Work to complete » In the text on dust and biological particles affecting clouds, what instrument measured liquid water content?

Document extract »
#####
In order to investigate the impact of dust and biological particles on cloud properties during the storms on 16 to 19 February and 24 to 26 February, we examined data from the flights corresponding to these storms in more detail. Shown in Fig. 2 are the number of individual cloud residues measured by A-ATOFMS for the 16 February ascent (Fig. 2A) and 16 February descent (Fig. 2B) flight segments (flight tracks are available in the supplementary materials). The 25 February ascent and descent are shown in fig. S8. Flights on 16 and 25 February are separated into the ascent and descent because of changing dynamics (supplementary text). The early mornings on 16 and 25 February included prefrontal periods with an atmospheric river (narrow band of water vapor transported from subtropical oceanic regions) and terrain-parallel blocked flows (supplementary text), which introduced moist marine air masses into deep clouds over the Sierra Nevada (fig. S1). In the afternoon during the flights on 16 and 25 February, cold postfrontal conditions with lower-level convective clouds and mid-level orographic clouds were present. Liquid water content (LWC), the mass concentration of liquid in a cloud, was measured with a cloud droplet probe (CDP). IN concentrations (IN per liter of air) were measured with a continuous flow diffusion chamber (CFDC) (17). Cloud ice fraction was calculated by using liquid and total water content measured with the WCM-2000 (SEA, Mansfield Center, Connecticut). Details of the calculation are available in the supplementary materials.
#####
[Collected data]
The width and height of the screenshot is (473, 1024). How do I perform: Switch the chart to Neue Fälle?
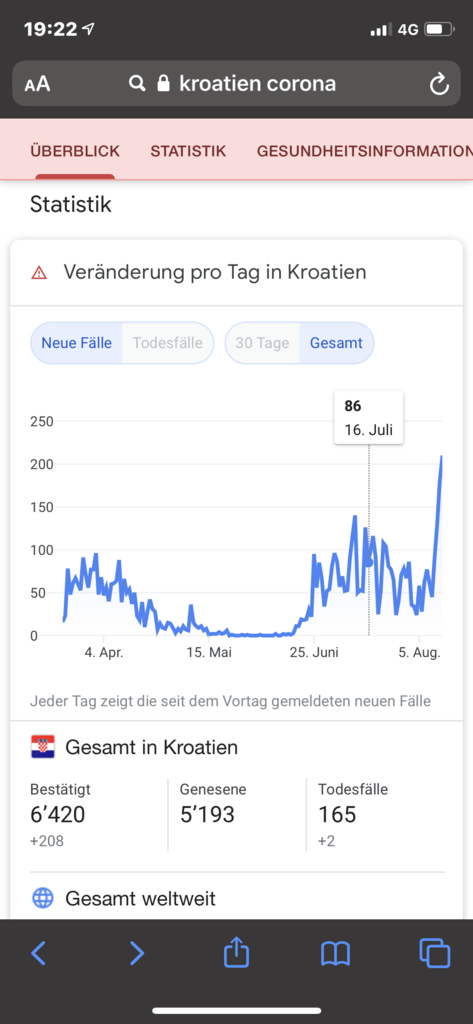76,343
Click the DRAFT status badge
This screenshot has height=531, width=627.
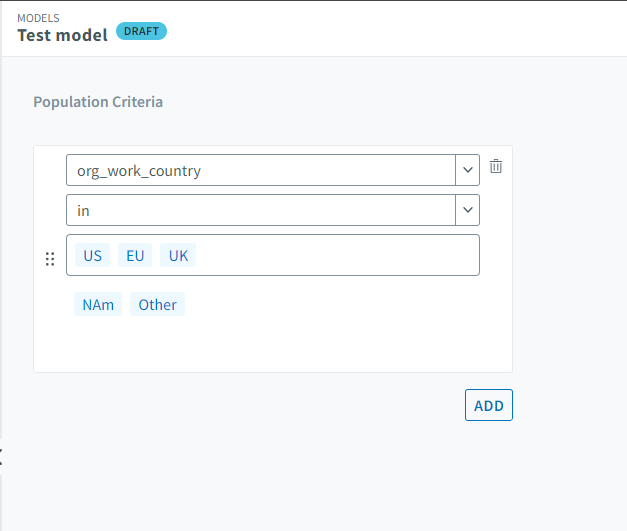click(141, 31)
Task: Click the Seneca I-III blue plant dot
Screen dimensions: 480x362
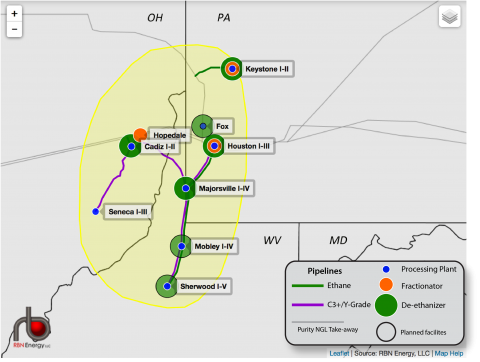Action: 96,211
#####
Response area » A cloud droplet probe (CDP).